Work required:
Starting at the line with "Where should I click to: Click", set down each line of the entries below through the last one, exactly as it stands.

[Saved entries]
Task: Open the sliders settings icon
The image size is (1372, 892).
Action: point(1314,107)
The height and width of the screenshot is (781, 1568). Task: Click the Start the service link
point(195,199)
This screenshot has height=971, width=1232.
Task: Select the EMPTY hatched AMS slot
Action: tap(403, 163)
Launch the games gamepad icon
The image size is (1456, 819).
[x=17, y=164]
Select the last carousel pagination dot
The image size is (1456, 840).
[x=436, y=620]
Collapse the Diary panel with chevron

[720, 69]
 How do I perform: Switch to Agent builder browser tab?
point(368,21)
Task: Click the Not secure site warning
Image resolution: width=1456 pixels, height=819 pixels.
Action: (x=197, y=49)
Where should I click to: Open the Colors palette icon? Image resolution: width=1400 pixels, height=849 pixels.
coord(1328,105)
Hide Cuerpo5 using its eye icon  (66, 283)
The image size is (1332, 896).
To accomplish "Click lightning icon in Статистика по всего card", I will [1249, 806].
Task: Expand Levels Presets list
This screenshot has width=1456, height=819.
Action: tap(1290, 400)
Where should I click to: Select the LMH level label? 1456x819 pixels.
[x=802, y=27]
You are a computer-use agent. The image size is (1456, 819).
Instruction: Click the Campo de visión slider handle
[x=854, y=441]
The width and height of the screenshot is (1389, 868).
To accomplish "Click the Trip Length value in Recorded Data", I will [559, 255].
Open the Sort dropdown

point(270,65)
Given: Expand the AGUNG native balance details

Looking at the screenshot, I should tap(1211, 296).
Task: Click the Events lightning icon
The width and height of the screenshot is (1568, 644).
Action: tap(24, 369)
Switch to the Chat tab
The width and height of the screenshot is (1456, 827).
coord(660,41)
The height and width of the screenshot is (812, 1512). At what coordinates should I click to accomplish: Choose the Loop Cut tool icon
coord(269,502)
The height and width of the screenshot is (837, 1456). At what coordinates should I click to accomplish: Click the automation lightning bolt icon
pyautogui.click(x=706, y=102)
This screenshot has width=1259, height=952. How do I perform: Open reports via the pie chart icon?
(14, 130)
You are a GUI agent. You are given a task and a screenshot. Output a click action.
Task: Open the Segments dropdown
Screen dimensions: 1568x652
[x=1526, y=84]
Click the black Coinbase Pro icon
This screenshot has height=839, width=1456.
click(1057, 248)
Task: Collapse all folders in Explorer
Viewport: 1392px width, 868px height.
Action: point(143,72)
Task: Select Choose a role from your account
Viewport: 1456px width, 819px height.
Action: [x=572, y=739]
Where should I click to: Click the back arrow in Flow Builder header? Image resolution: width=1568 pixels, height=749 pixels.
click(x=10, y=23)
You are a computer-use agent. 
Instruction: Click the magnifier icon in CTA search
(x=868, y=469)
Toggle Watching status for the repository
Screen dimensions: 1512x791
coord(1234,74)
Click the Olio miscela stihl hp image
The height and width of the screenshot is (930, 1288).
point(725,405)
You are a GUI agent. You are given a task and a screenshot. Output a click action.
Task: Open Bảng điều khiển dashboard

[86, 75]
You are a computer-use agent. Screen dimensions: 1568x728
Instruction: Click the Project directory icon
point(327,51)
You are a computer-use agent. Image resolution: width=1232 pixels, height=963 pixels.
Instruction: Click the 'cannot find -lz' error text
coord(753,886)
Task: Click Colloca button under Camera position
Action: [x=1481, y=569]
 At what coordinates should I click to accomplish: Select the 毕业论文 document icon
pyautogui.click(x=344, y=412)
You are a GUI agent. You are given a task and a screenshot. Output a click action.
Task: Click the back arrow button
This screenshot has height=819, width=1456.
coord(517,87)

Written answer:
Where should I click to: Click the back arrow in Flow Builder header? Image resolution: width=1568 pixels, height=749 pixels.
click(x=10, y=23)
You are a computer-use agent. 
Instruction: Click the magnifier icon in CTA search
(x=868, y=469)
Toggle Watching status for the repository
Screen dimensions: 1512x791
coord(1234,74)
Click the Olio miscela stihl hp image
The height and width of the screenshot is (930, 1288).
point(725,405)
You are a GUI agent. You are given a task and a screenshot. Output a click action.
Task: Open Bảng điều khiển dashboard

[86, 75]
You are a computer-use agent. Screen dimensions: 1568x728
Instruction: Click the Project directory icon
point(327,51)
You are a computer-use agent. Image resolution: width=1232 pixels, height=963 pixels.
Instruction: Click the 'cannot find -lz' error text
coord(753,886)
Task: Click Colloca button under Camera position
Action: [x=1481, y=569]
 At what coordinates should I click to accomplish: Select the 毕业论文 document icon
pyautogui.click(x=344, y=412)
You are a GUI agent. You are given a task and a screenshot. Output a click action.
Task: Click the back arrow button
This screenshot has height=819, width=1456.
coord(517,87)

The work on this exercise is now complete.